*Goal*
Copy every line of text in the records below word for word, leaving out the pictures.

•••

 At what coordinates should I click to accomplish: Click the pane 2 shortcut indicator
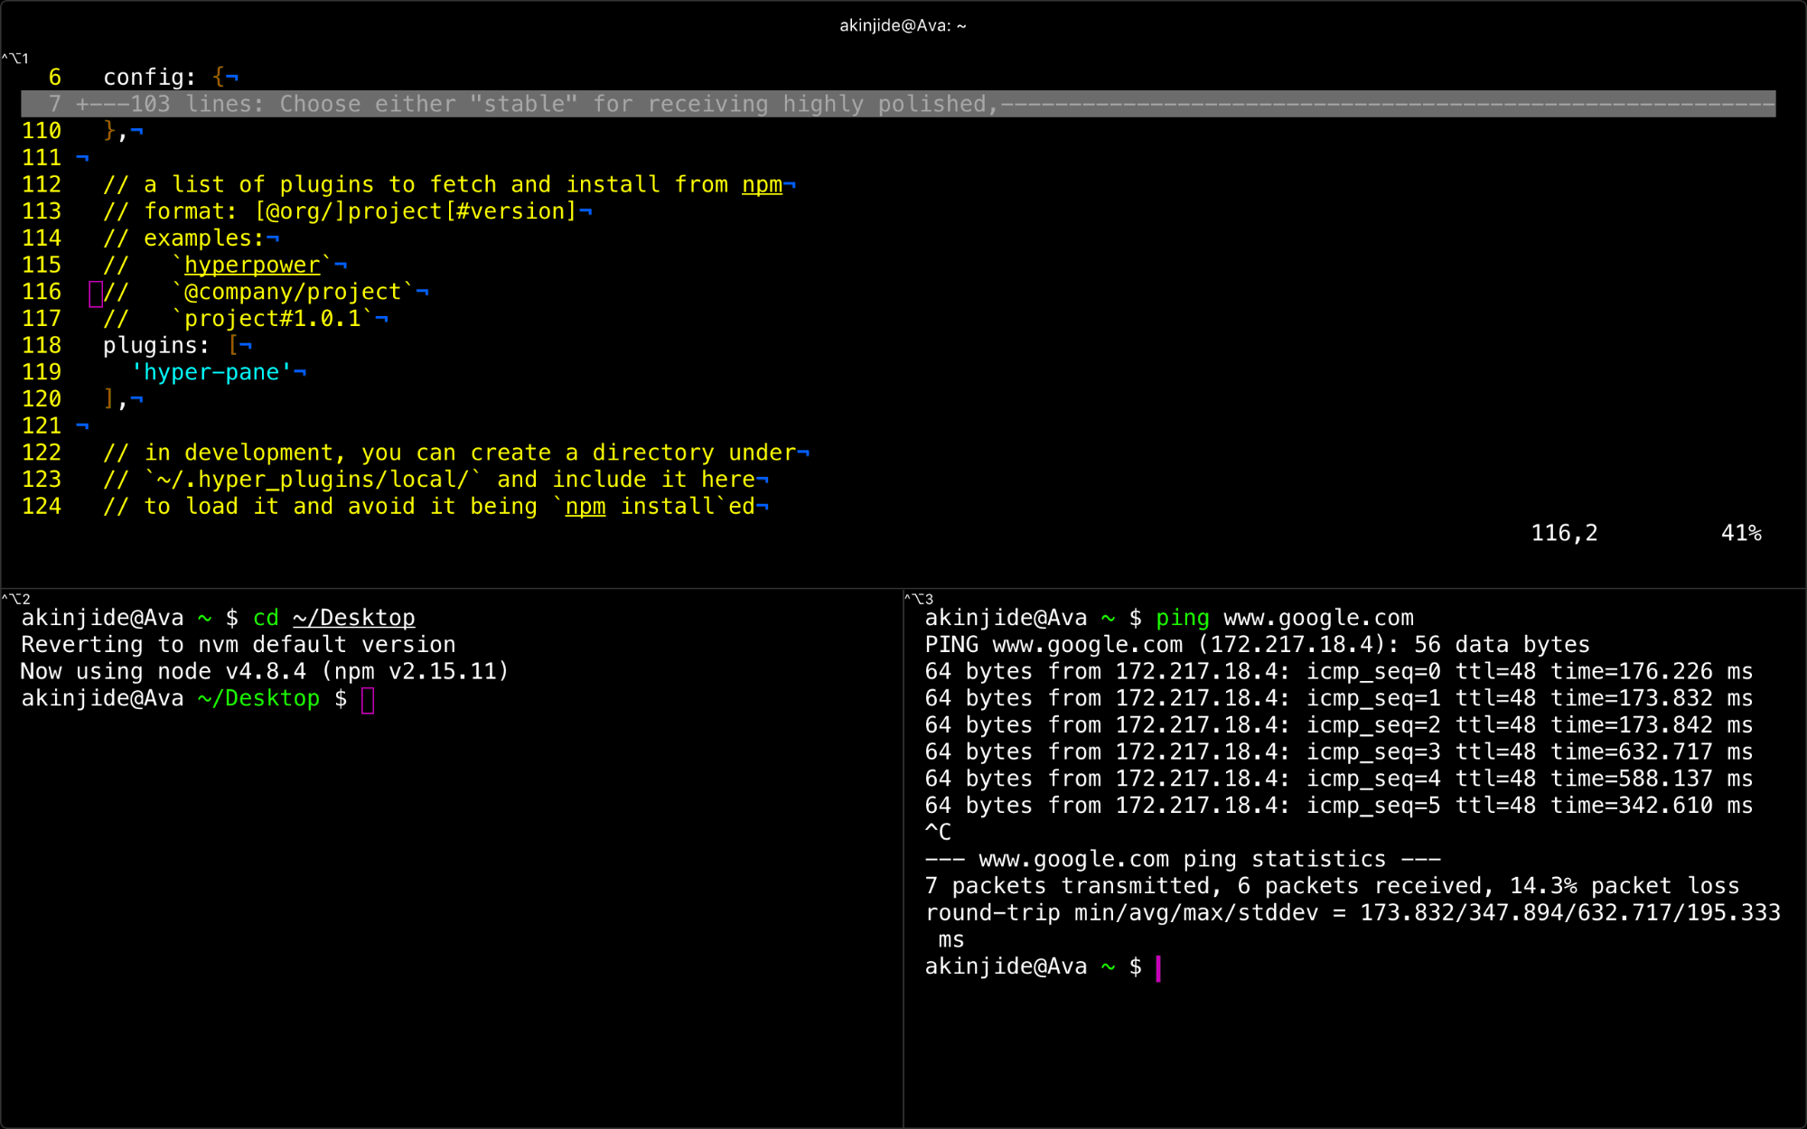[16, 599]
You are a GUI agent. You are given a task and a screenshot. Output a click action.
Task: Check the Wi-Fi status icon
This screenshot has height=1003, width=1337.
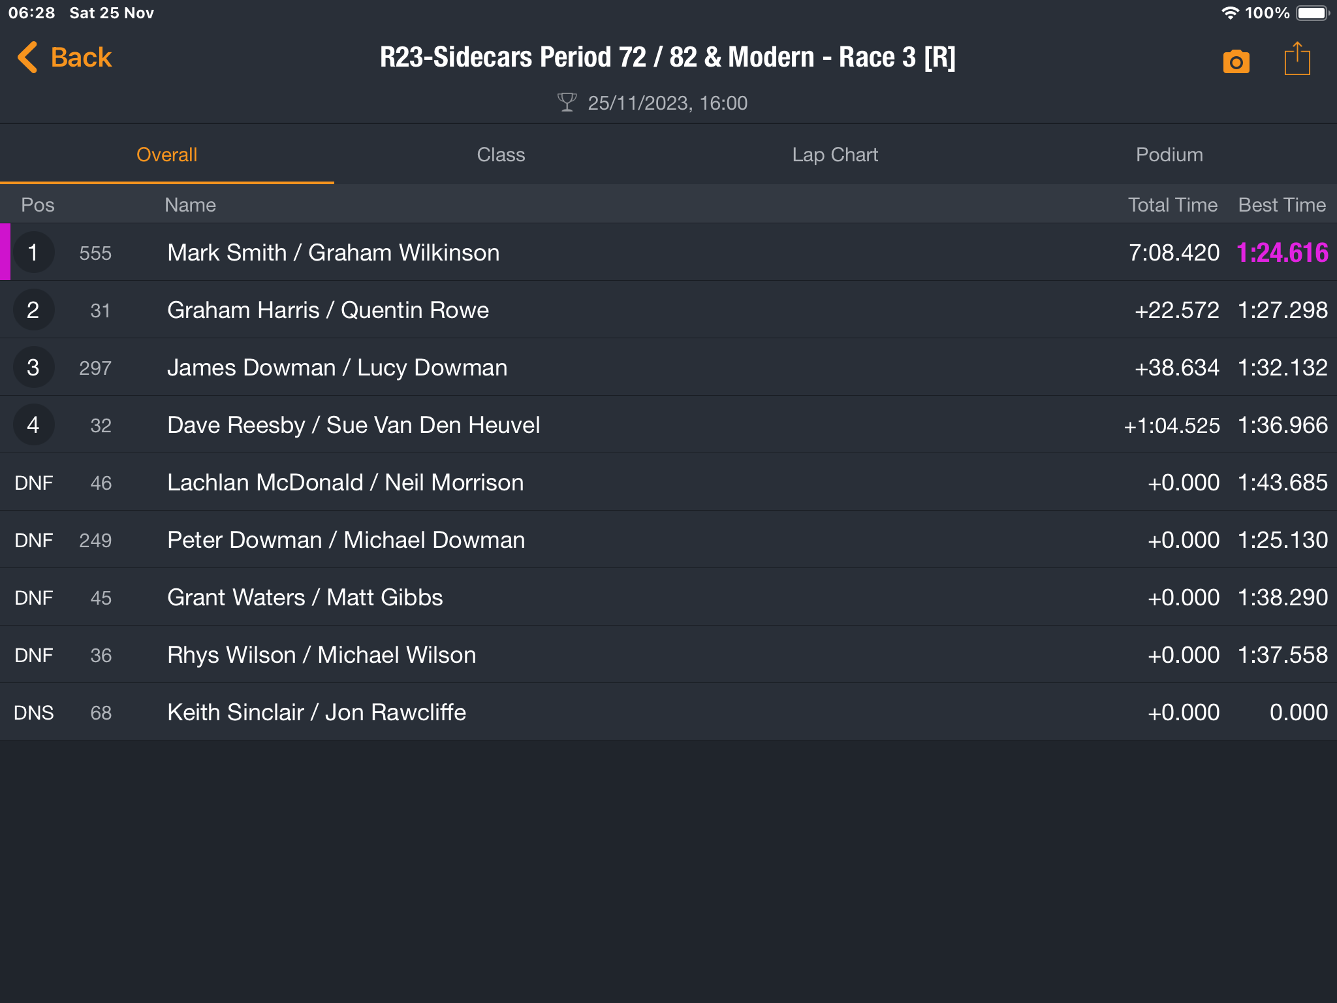click(x=1230, y=13)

•••

*Written reply*
 At what coordinates should I click to accomplish: Click the pane 2 shortcut indicator
[16, 599]
You are a GUI agent. You are given a task and a screenshot. Output a click action.
Task: Check the Wi-Fi status icon
This screenshot has height=1003, width=1337.
click(x=1230, y=13)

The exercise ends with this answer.